### 本文

一般病理学では炎症、ガン、変性というように、病理組織の共通性で分類をしている。また微生物学では、何に感染するかが病気の分類になる。一方、診療部門ではどうしても臓器別、年齢別の分類が優先される。こう考えると疾病分類は簡単でないことがよくわかる。
今日紹介するシカゴ大学からの論文は保険会社の持っているビッグデータを用いて、病気を頻度、遺伝性、環境要因の面から分析して分類できないか調べた研究でNature Geneticsのオンライン版に掲載された。タイトルは「Classification of common human disease derived from shared genetic and environmental determinants(遺伝と環境要因の共通性からみた一般的病気の分類)」だ。
Nature Geneticsに論文を送ったのは著者らの選択だと思うが、Nature Geneticsに送ってしまって、本当は読んで欲しい多くの研究者の目に止まらないのではとまず思った。
研究では医療保険会社が持っている疾患と会員のデータを使って、親子兄弟で同じ病気が起こる確率、同じ環境で暮らす夫婦で病気が起こる確率を計算し、統計学的に、疾患の頻度、家族性から計算される遺伝性、環境依存性などを計算しプロットしている。難しい病気でなければ、金を払う側の米国の保険会社の診断は性格だ。また、子供も25歳までは親と同じ保険でカバーされるので、家族内での病気の発生を正確に抽出できる。
実際には4000万人分のデータから、約13万家族と、50万単身者を抜き出し、遺伝的一致率(遺伝)、環境を共有する夫婦での一致率(環境)、環境を共有する兄弟での一致率(遺伝+環境)に基づく数理モデルを作って、149種類の一般的な病気の遺伝要因、環境要因を算出している。

(データセットからの抜粋)

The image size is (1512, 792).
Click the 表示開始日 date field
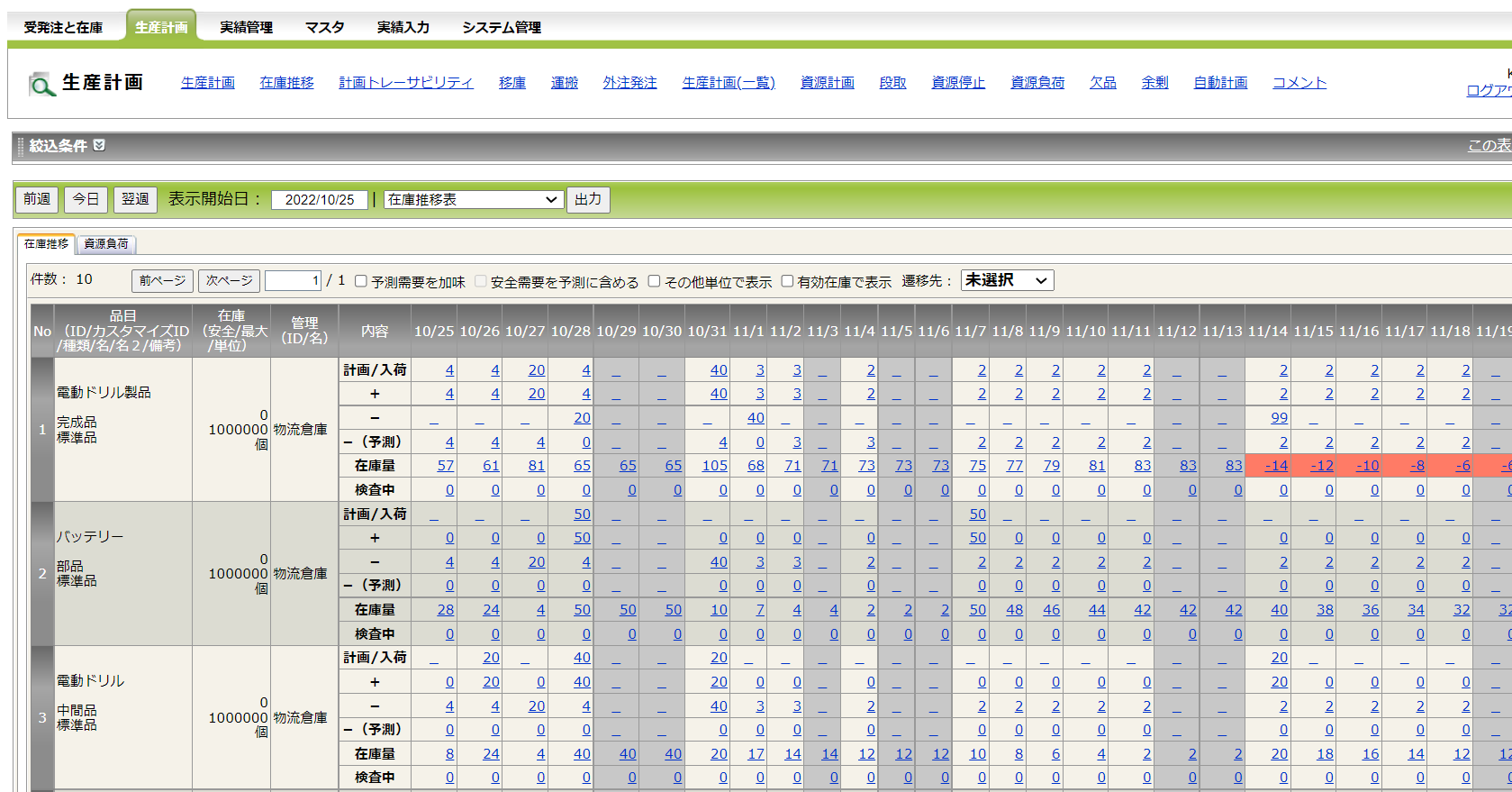320,200
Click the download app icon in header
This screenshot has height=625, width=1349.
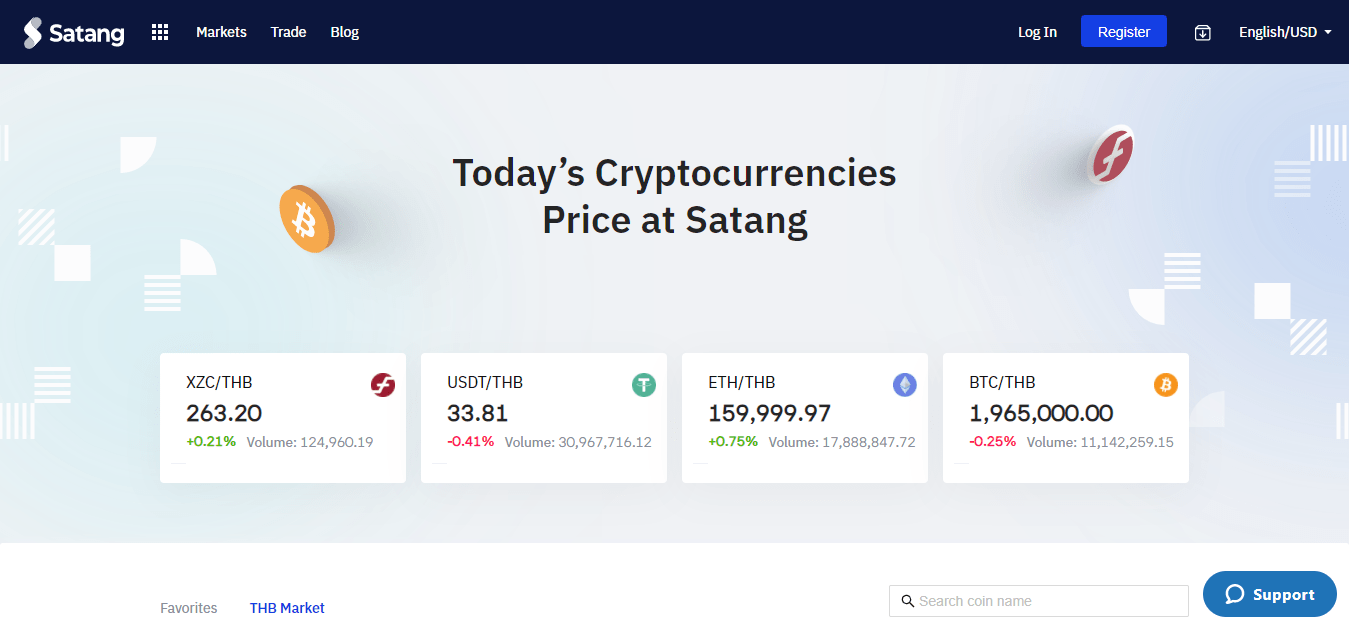click(x=1202, y=31)
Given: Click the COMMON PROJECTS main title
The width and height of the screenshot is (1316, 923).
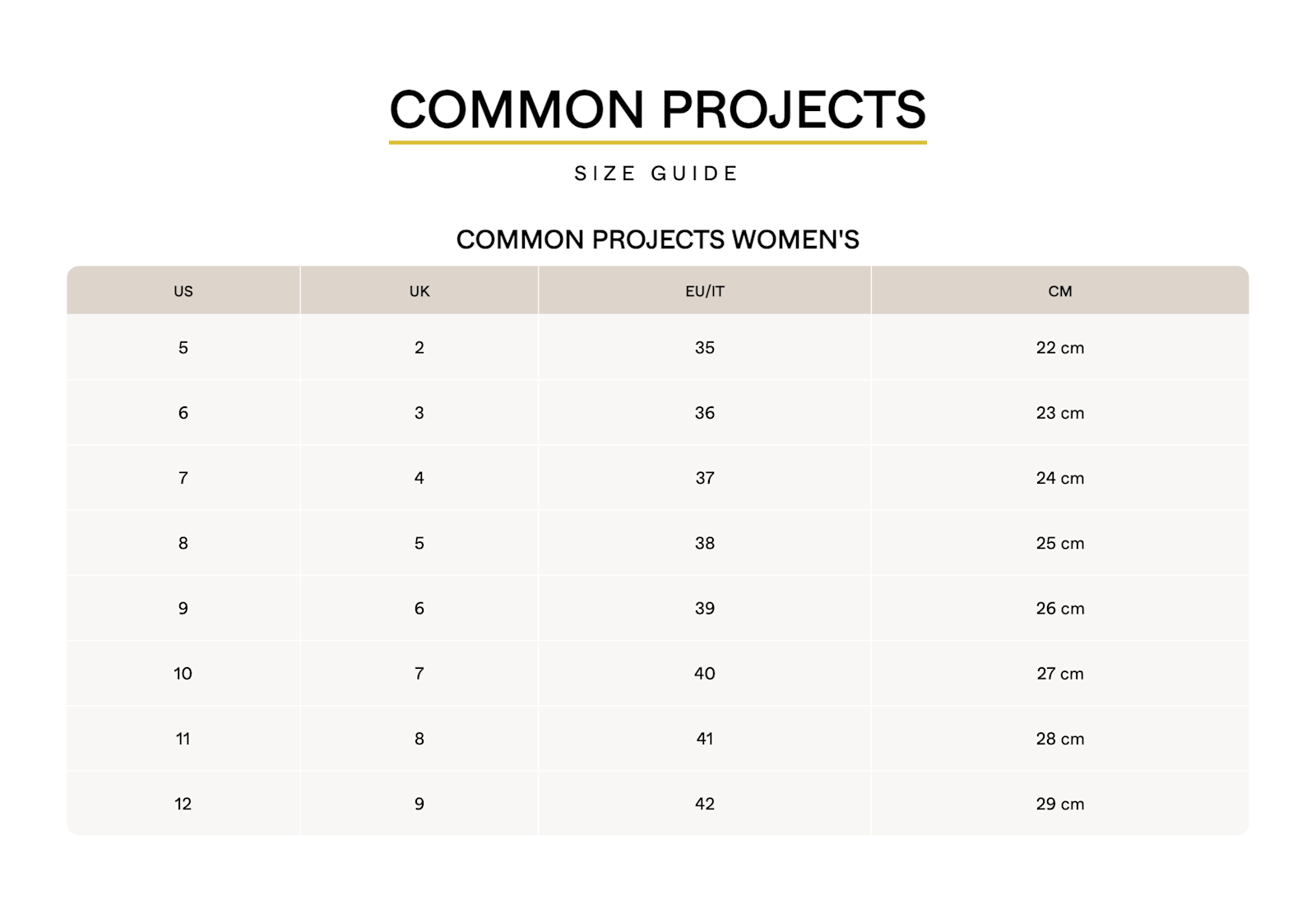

### 課題の指示
疾病分類の論文を紹介する本文を、最後の文の続きから書き継いでもらえますか。

### 解答例
膨大なデータで詳しく紹介する気は全くないが、遺伝要因では一番高いのは自閉症スペクトラムで、一番低いのが脂肪腫になり、一方環境要因が高いのは皮膚の腫瘍になる。一般的に多くの病気では遺伝的要素の方が環境要因より高い影響力があるが、例えば統合失調症のような神経系疾患では、環境要因と遺伝要因の寄与は同程度になる。 これを聞くと、統合失調症は最も遺伝性の高い病気ではなかったかと質問が来ると思うが、この研究は単純に遺伝性を調べているわけではない。個人的には、統合失調症でも脳のような複雑なシステムの病気に環境が大きく影響することは当然だと思う。
この研究の面白さは遺伝と環境要因の寄与度を指標に病気の間の関係を知ることができる点だ。例えば偏頭痛は普通脳や脳血管の病気として分類されてしまうが、この方法で分類すると腸炎のような免疫疾患と関連が高い。あるいは、1型糖尿病と高血圧がよく似ていることになる。このような意外な結果こそ、将来面白い結果につながる可能性がある。
他にも、病気の発症年齢との関係など疾病分類を考える上で面白い話が満載だが、それぞれの興味を念頭に直接読んで欲しい。はっきり言って、意外性はあっても、「なるほどビッグデータも役にたつ」程度で終わる仕事だが、今後家族関係や環境要因がスマフォなどのデータを通してリンクされてくると、さらに精緻な環境と遺伝に基づく疾患分類法の開発につながるのではと期待している。